Required work —
1) For the article on home payments, decide whether each statement below agrees with it, and give yes or no along with the exact deciding words from the article. (a) Blue Apron's Mastercard is planned for 2022. (b) The Blue Apron card is issued by Aspiration. (c) LG Electronics announced its new range of products on a Wednesday.
2) Summarize the article on home payments in two sentences.
3) Write out the article on home payments again from "The challenge with" to "Crone Consulting LLC.", switching "consumers" to "shoppers".

Provided text —
BEGIN

As autonomous checkout technology spreads to more brick-and-mortar stores, several companies are working to create a similarly invisible payment experience in homes.

The idea is to make paying for food as automatic as paying for an Uber ride. One way is to allow a smart appliance to handle the shopping for the consumer, as LG Electronics is doing with a new range of products announced Wednesday.

Another is to use loyalty cards and other incentives to direct more of a consumer’s spending to a specific service and away from the grocery store, as Blue Apron is doing with a Mastercard planned for 2022.

The challenge with either approach is to make the interaction so compelling — and seamless — that it becomes the norm. In both examples, the payment is a part of the pitch. And once consumers enroll a payment card or mobile wallet with any of these systems, that choice is the default option for any future purchase.

The internet of things “is the gateway to embedded recurring payments, where consumers subscribe in advance of receiving add-on services to the original product, which comes together in the examples of LG’s new appliances,” said Richard Crone, a principal with Crone Consulting LLC.

This month, Blue Apron announced plans for a Mastercard issued by Beneficial State Bank in Los Angeles. The rewards card, set to launch early next year, is cobranded with Aspiration, which promotes environmental sustainability. The card will tie into Blue Apron’s loyalty program and reward consumers for shopping on the meal kit service.

END

Data —
BEGIN

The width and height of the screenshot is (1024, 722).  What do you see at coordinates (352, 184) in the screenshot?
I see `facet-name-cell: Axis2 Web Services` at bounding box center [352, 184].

END

Solutions to each task —
1)
(a) Yes: "as Blue Apron is doing with a Mastercard planned for 2022"
(b) No: "a Mastercard issued by Beneficial State Bank in Los Angeles"
(c) Yes: "a new range of products announced Wednesday"

2) Several companies are working to make paying for food at home as automatic as paying for an Uber ride, either by letting a smart appliance handle the shopping, as LG Electronics is doing, or by using loyalty cards and other incentives, as Blue Apron is doing with a planned Mastercard. In both approaches the payment is part of the pitch, and once consumers enroll a payment card or mobile wallet, that choice becomes the default for any future purchase.

3)
The challenge with either approach is to make the interaction so compelling — and seamless — that it becomes the norm. In both examples, the payment is a part of the pitch. And once shoppers enroll a payment card or mobile wallet with any of these systems, that choice is the default option for any future purchase.

The internet of things “is the gateway to embedded recurring payments, where shoppers subscribe in advance of receiving add-on services to the original product, which comes together in the examples of LG’s new appliances,” said Richard Crone, a principal with Crone Consulting LLC.